### Records supplied

= Beginning of Section =

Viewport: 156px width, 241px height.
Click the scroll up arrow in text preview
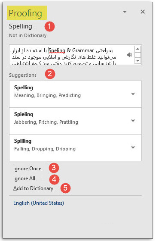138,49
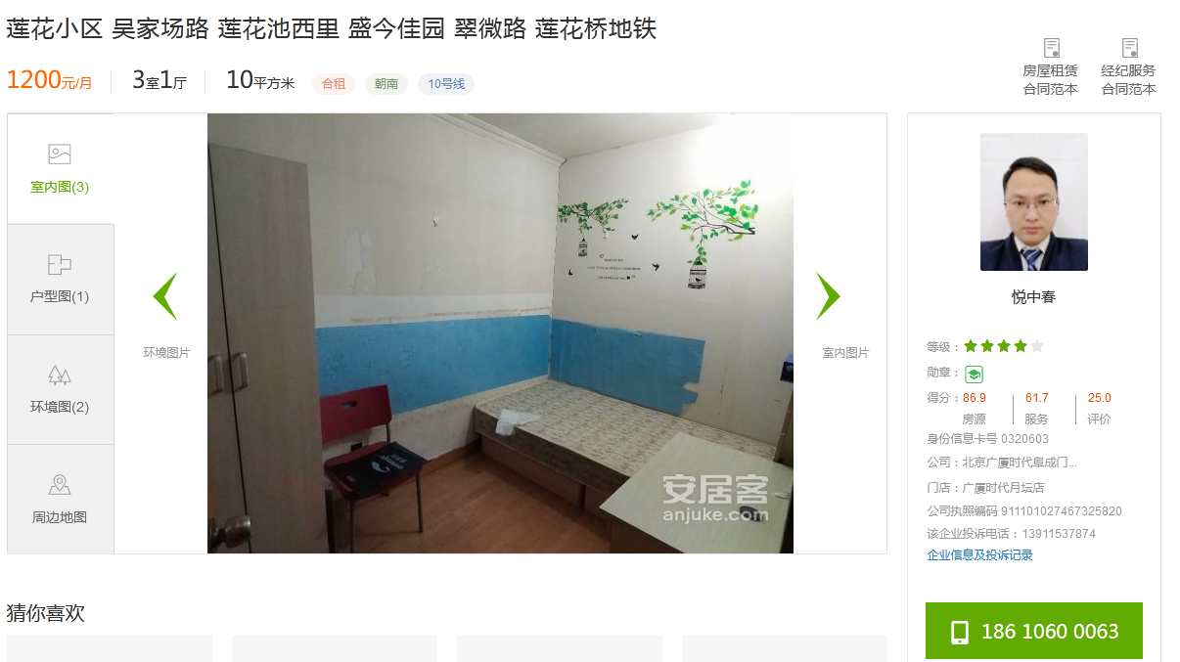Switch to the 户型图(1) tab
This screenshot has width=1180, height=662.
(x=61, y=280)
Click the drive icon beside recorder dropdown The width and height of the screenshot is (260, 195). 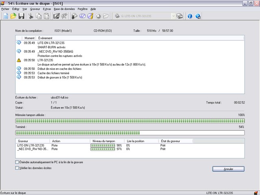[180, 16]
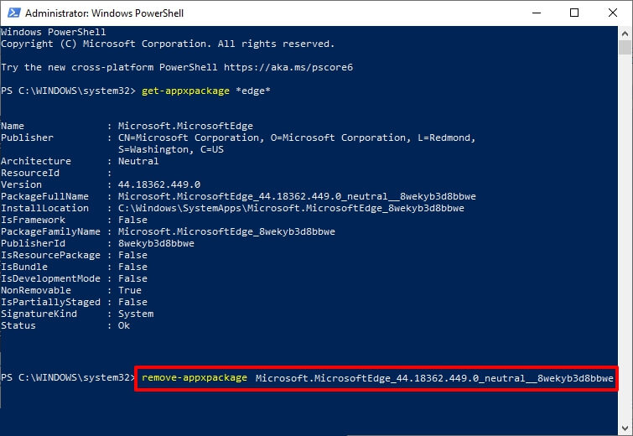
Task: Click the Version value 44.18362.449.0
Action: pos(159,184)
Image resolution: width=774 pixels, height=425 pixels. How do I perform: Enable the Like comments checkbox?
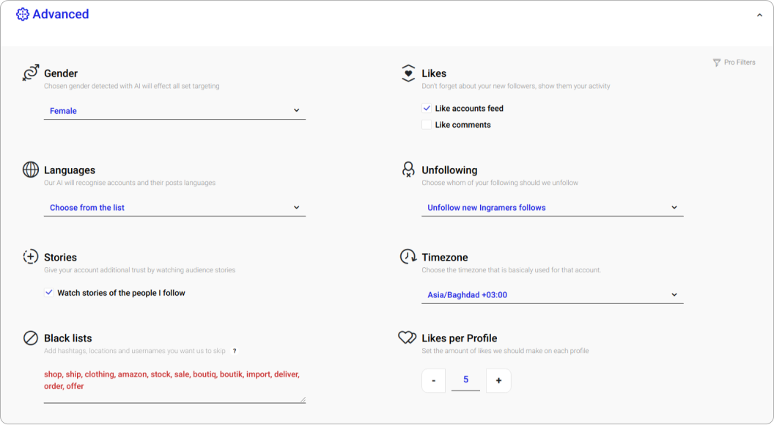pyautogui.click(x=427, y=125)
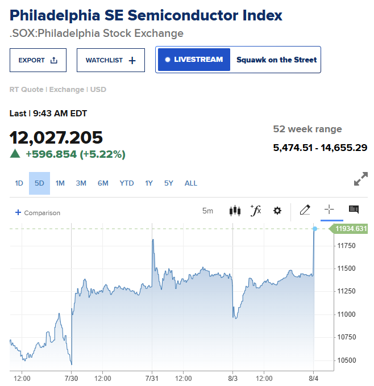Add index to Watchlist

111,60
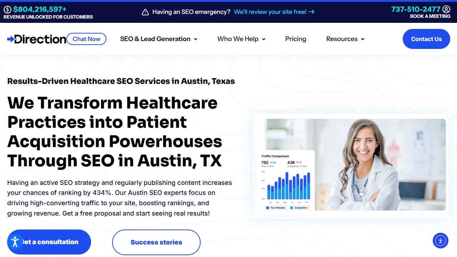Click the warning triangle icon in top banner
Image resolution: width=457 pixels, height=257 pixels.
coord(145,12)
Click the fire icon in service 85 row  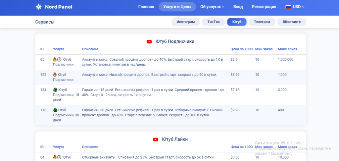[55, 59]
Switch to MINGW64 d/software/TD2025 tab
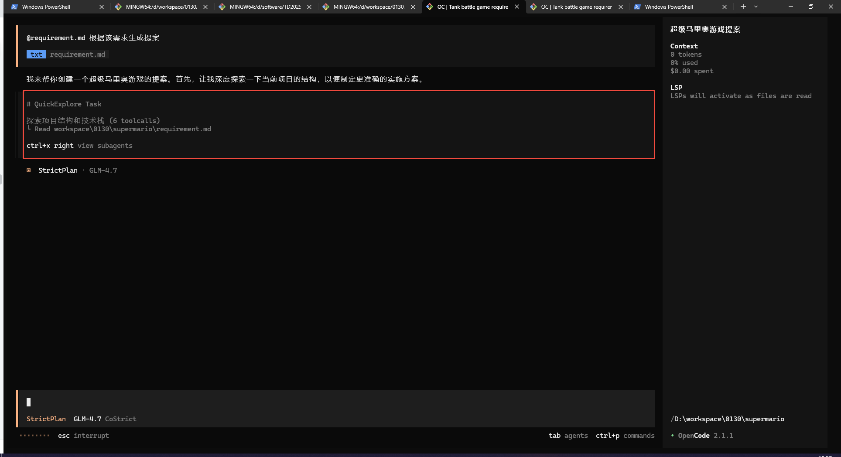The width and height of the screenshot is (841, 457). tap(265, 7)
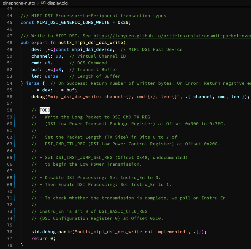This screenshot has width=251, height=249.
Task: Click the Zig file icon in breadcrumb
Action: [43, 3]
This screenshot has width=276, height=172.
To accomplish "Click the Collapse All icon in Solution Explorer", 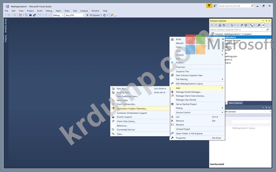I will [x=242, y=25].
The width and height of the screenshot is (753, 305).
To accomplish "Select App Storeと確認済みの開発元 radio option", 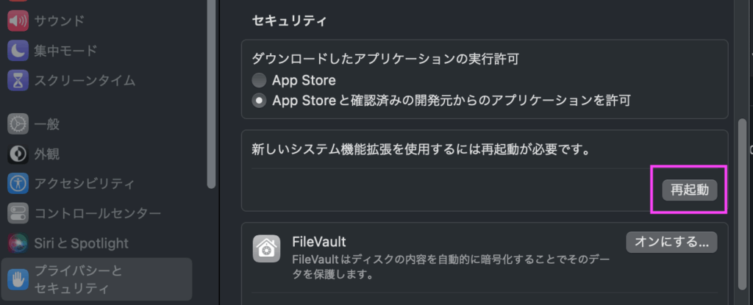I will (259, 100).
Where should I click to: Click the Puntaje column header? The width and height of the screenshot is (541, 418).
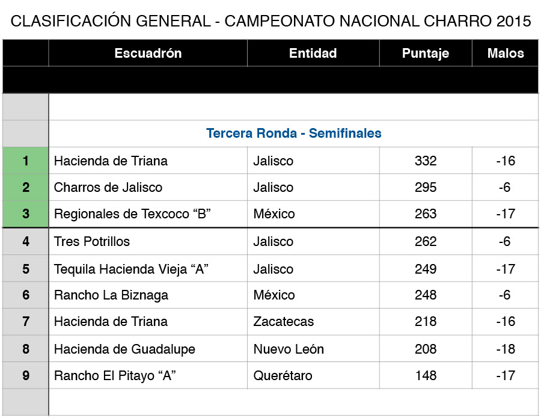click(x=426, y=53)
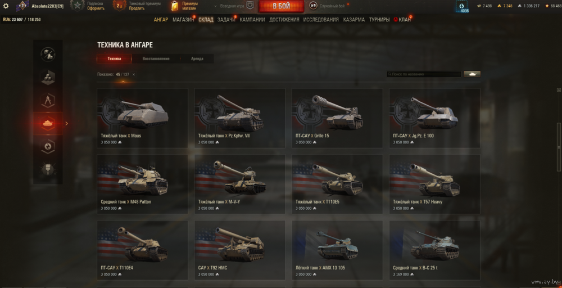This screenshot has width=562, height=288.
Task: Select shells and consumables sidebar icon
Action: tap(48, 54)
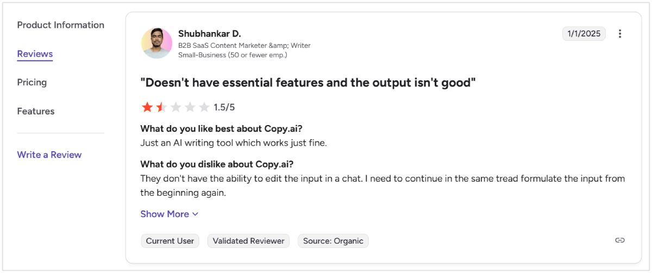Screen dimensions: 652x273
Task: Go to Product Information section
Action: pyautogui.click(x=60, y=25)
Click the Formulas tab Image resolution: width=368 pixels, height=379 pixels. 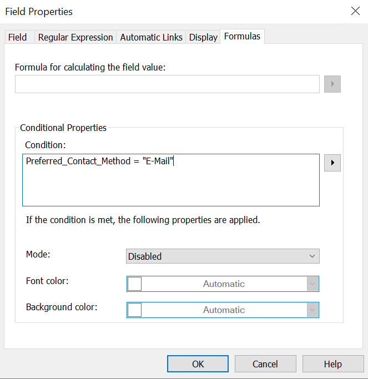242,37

= End of Section =
= Beginning of Section =

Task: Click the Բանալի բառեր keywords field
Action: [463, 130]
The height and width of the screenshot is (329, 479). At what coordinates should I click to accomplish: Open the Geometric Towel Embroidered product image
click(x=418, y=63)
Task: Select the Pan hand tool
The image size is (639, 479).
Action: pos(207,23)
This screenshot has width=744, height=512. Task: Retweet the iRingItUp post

= End of Section =

### Exercise prompt
In the listing above, find the line with "The image size is (639, 479)." and the line with "This screenshot has width=744, height=512.", then print exactly those lines and every line between them.

### Reply
The image size is (639, 479).
Action: pos(207,23)
This screenshot has width=744, height=512. Task: Retweet the iRingItUp post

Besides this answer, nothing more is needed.